According to Finance Minister Ghazi Wazni, the country is currently preparing a conclusive economic and financial plan in hopes of the IMF’s assistance.
He said in an interview with LBC that if there is an agreement that “includes no suffering or harsh measures to the Lebanese and doesn’t harm any side — whether in a political or non-political way — then doors will be open.”
As a result of the default, Fitch downgraded Lebanon’s rating from C to CC, saying that if the government fails to pay within the seven-day grace period then the debt will be put into “restricted default.”
The country is currently in negotiations with creditors to determine whether Lebanon will be headed for an organized or a messy default.
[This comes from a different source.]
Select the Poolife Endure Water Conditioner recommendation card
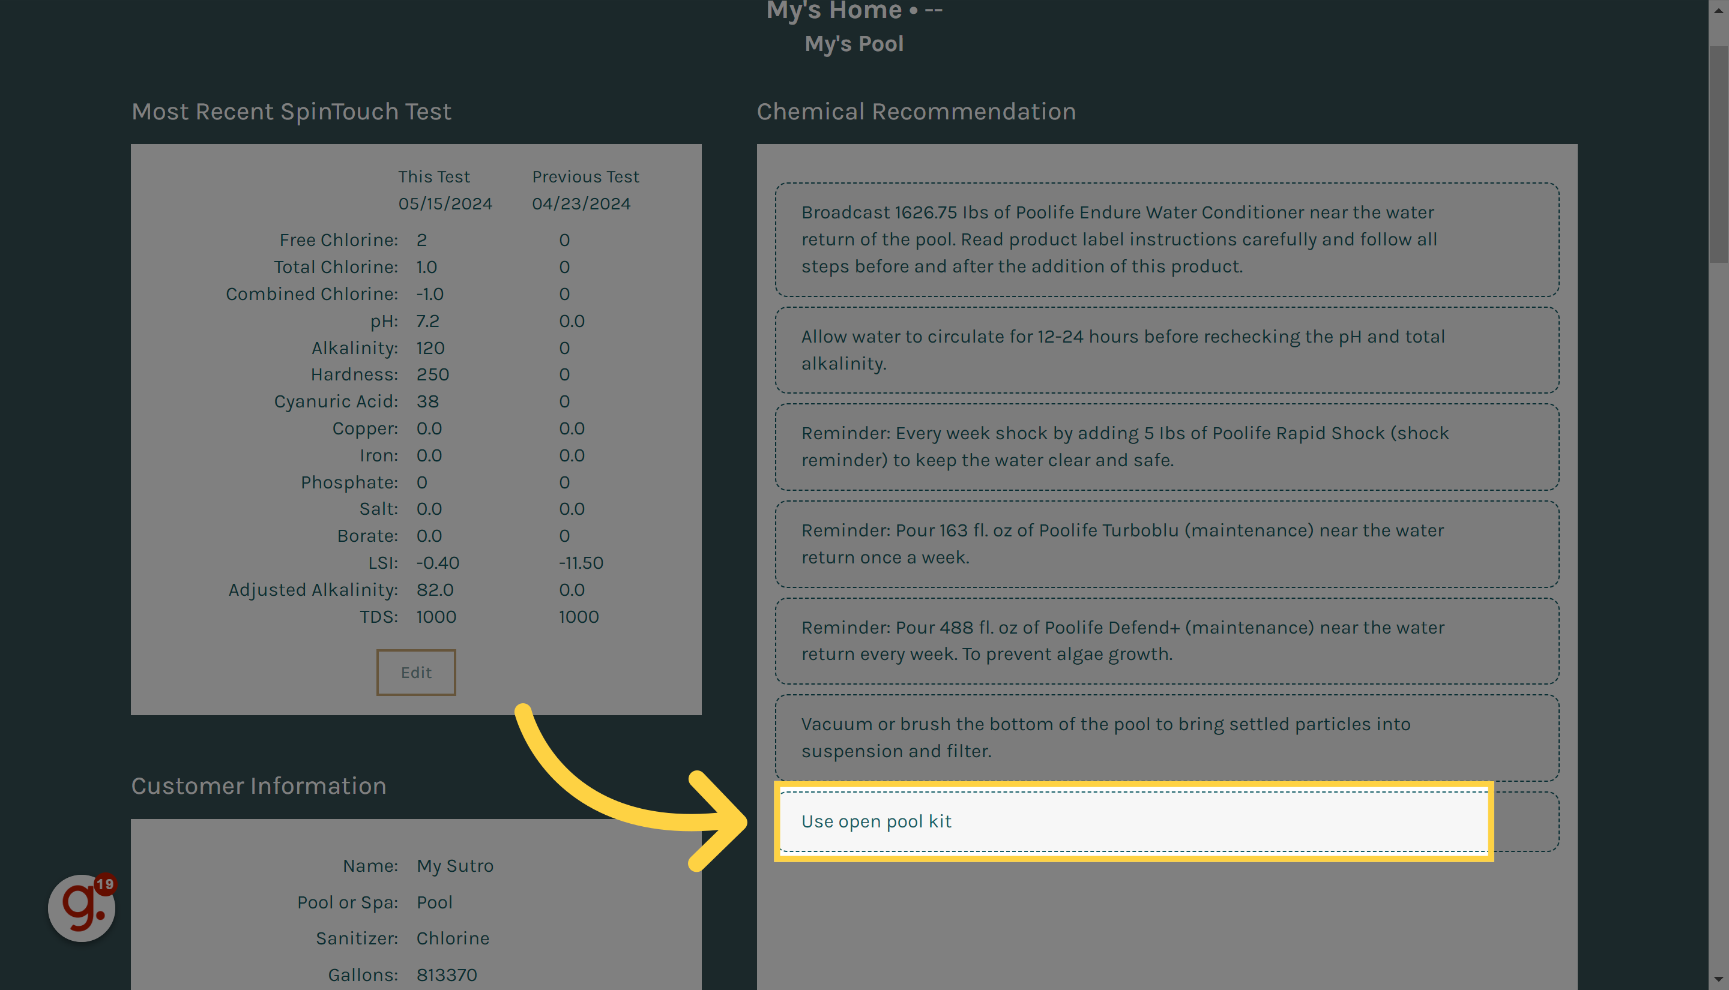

The IMF’s assistance, as many experts have posited, is a way out of the mess that Lebanon has gotten itself into.
Maya Senussi and Nafez Zouk, analysts at Oxford Economics, said in a report that the deal is inevitable, and that “Hezbollah’s resistance will evaporate once they realize the large costs required to restructure and recapitalize the banking sector, and the economic pain that would be involved in meeting external financing needs without IMF loans.”
With Wazni’s announcement to LBC, we now know that the IMF’s bailout plan has not been completely scrapped off the table.
Does this mean that pressure from Hezbollah is beginning to wane as the prospect of financial ruin seems to draw closer?